Random projection trees #726

lozhnikov · 2016-07-18T13:38:08Z

I added an implementation of random projection trees. The RPTreeMax variant is implemented slightly different since the technique for the calculation of a random deviation suggested in the paper is weird. And I use a number of random dataset points instead of all points in order to calculate the median value and the average distance between points.

Since the norm in the paper always denotes Euclidean distance I wrote arma::dot in order to calculate the scalar product of two vectors.
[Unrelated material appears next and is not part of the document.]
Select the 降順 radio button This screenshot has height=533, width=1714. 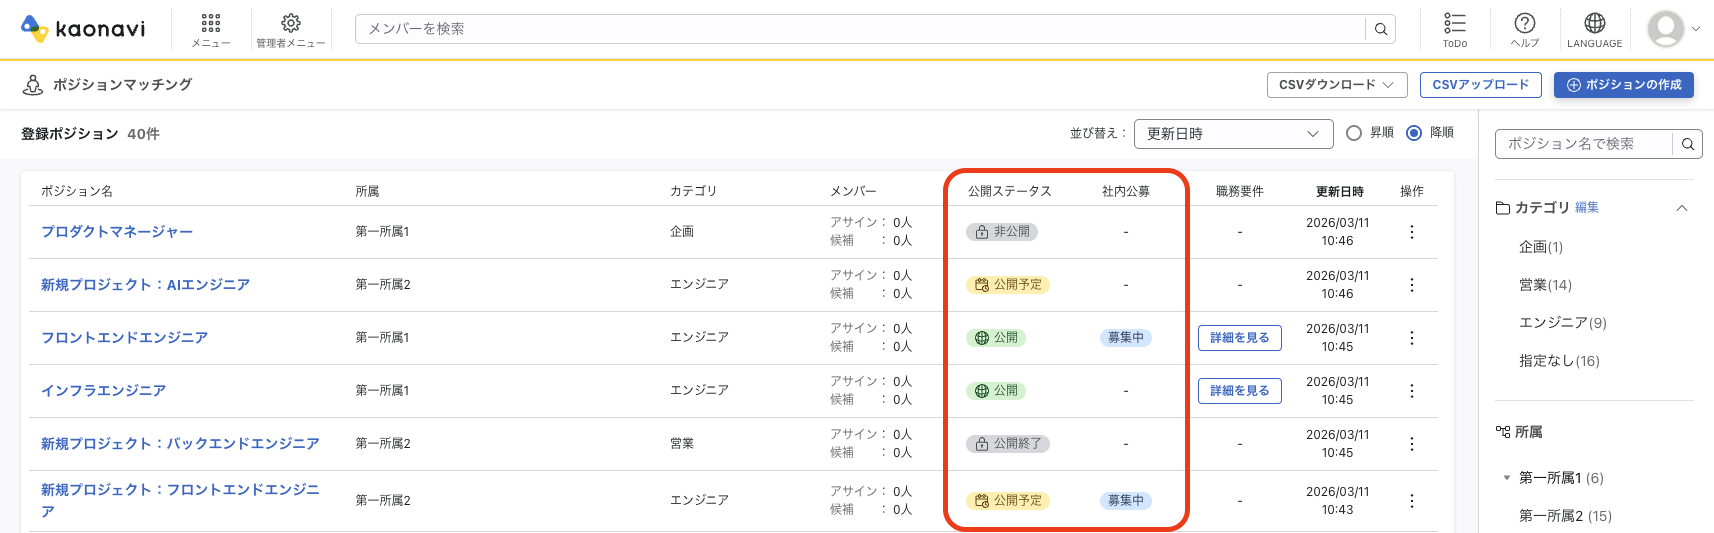click(x=1414, y=133)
Right now, the tree use HRectBound.

rcurtin · 2016-08-05T14:08:01Z

src/mlpack/core/tree/binary_space_tree/rp_tree_max_split_impl.hpp

+  for (size_t k = 0; k < direction.n_rows; k++)
+    direction[k] = math::Random(-1.0, 1.0);
+
+  ElemType length = metric::EuclideanDistance::Evaluate(origin, direction);


I think you could simplify this:

direction.randu(); // Fill with [0, 1]. direction -= 0.5; // Shift to [-0.5, 0.5]. const double norm = arma::norm(direction); // Get length for normalization. if (norm == 0) { const size_t k = math::RandInt(direction.n_rows); direction[k] = 1.0; length = 1.0; } // Normalize. direction /= length;

MarcosPividori · 2016-08-05T14:28:23Z

@lozhnikov @rcurtin Woow! a minute! This pull request seems to implement something very similar to what I have implemented for spill trees: 9588a6d
When splitting the nodes according to the values in a given projection. I think we should merge both implementations.
In my commit I implement an abstraction: ProjectionVector and Hyperplane. And use SpaceSplit class to split the nodes according to their projection.
SplitInfo is really similar to the class that I use: Hyperplane, which can represent Axis-Orthogonal hyperplanes or general hyperplanes (not-necessarily axis-orthogonal).
PerformSplit method is similar to SplitPoints method.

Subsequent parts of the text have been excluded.